9割反対でも伊藤忠がデサントを買収した理由 生産性を上げる「敵対的TOB」の条件
ティース教授は、企業の能力を「オーディナリー・ケイパビリティ(通常能力)」と「ダイナミック・ケイパビリティ(変化対応的な自己変革能力)」の2つに区別しています。
オーディナリー・ケイパビリティ(OC)は、与えられた競争優位な固有の経営資源をより効率的に使用し、利益を最大化しようとする能力です。
一方、ダイナミック・ケイパビリティ(DC)は、変化する環境に適応するために、既存の経営資源自体を再構成、再配置、そして再利用し、付加価値を最大化しようとする、より高次の能力です。
この2つの能力のうち、「既存の戦略の維持」を志向していたデサントは、OCに基づいて効率的な経営をしようとしていたといえます。しかし、現状を肯定し、OCに基づいてより一層の効率化を進め、利益の最大化を目指すだけでは、大きな環境変化に対応できないばかりか、付加価値を増加させることができず、労働生産性も上昇しません。
企業が生み出す付加価値とは、大雑把に言えば、「従業員に支払われる給与総額と、機械に対する減価償却費と、利益の合計額」です。
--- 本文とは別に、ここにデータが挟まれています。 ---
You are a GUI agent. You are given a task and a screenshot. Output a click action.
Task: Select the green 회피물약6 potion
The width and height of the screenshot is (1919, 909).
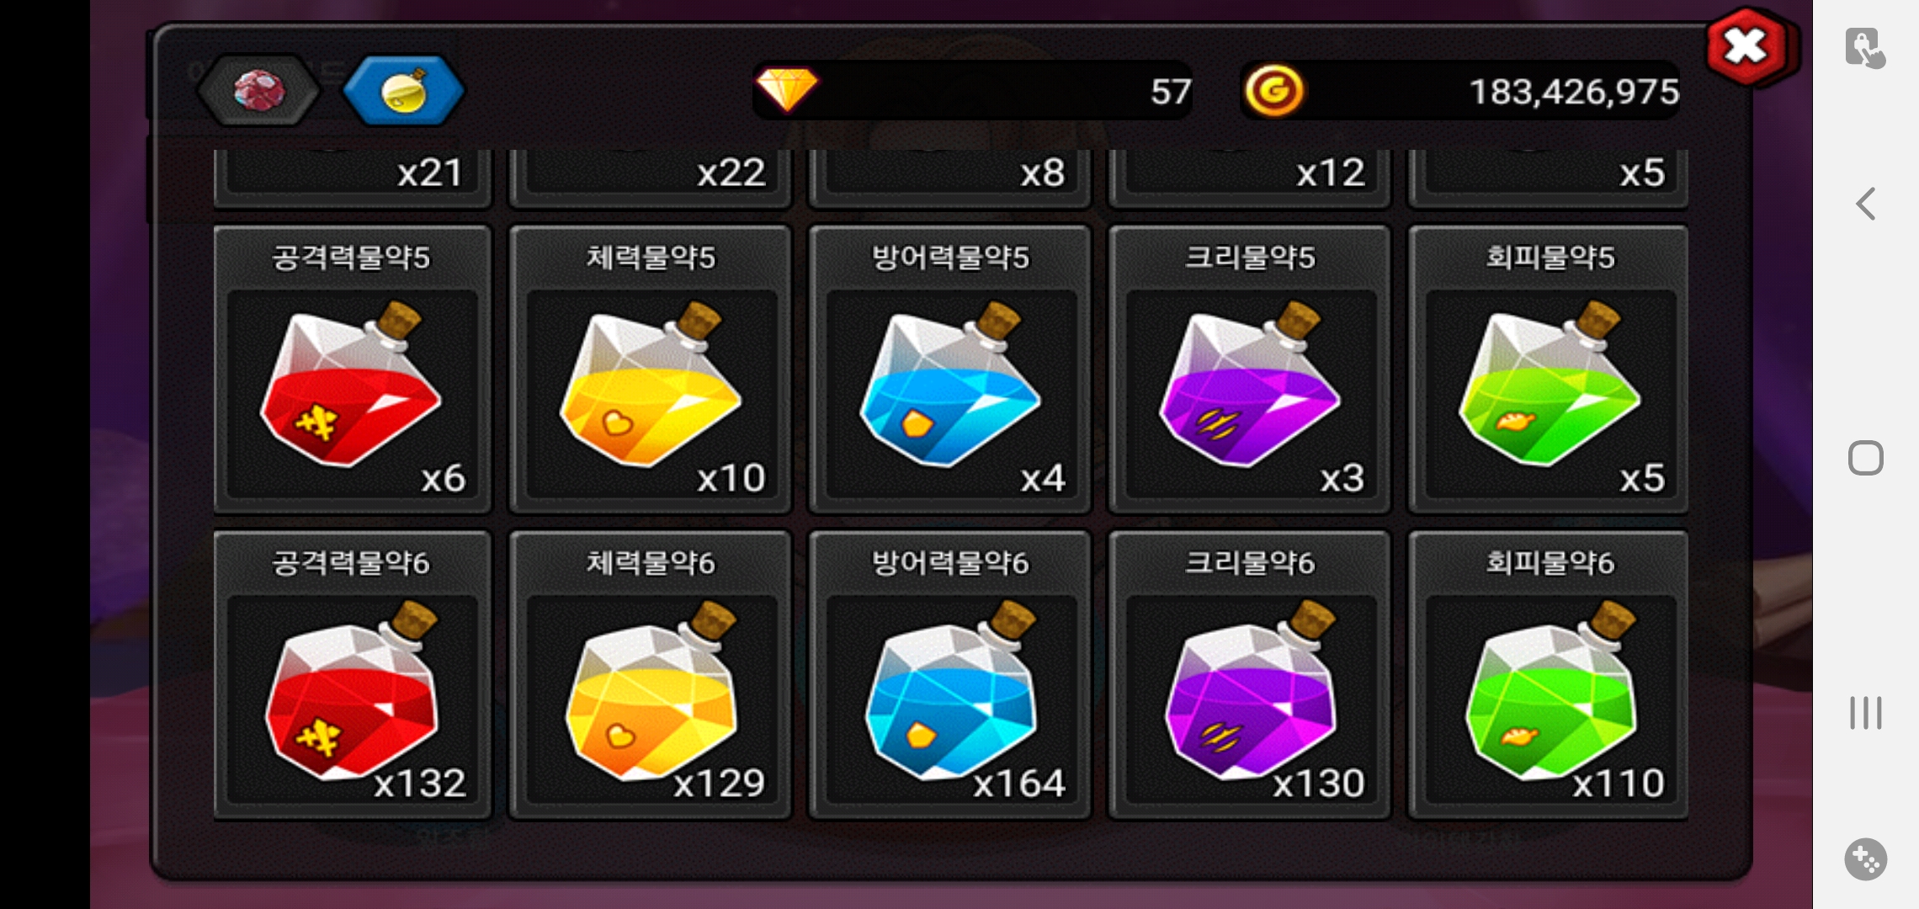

言い方を換えると、「既存の人材、既存の資源、既存の資産を利用して生み出す新しい価値」を意味します。これを増大させることによって、雇用が増え、投資も増加します。そして、この付加価値の創造に欠かせないのが、DCというわけです。
社内の既得権益者の説得に欠かせない「共特化の原理」
このDCという考え方に、「敵対的TOB」後のデサントで生産性を上げていくためのヒントが隠されています。
もちろん、現状を大きく変化させる場合、社内の既得権益者を説得しなければならず、多大な交渉コストが発生します。それゆえ、このコストを上回るメリットが出るように、既存の資源を再構成、再結合する必要があります。その際、注目すべきものとしてティースが挙げているのが「共特化の原理」です。
共特化の原理とは、「個別に利用しても大きな価値を生み出さない特殊な資源や知識を結合させて生まれる相互補完的な効果」のことです。ティースによると、このような原理は、とくに知識と物理的なものとの関係に見られるといいます。
一般に、知識や技術などの無形資産の所有権は不明確になる傾向があるので、所有権が明確な物的補完物との結合が必要だというのです。例えば、ゲームソフトとゲーム機の関係、アマゾンのウェブサイトとキンドルの関係などが、共特化の原理にかなった結合と言えます。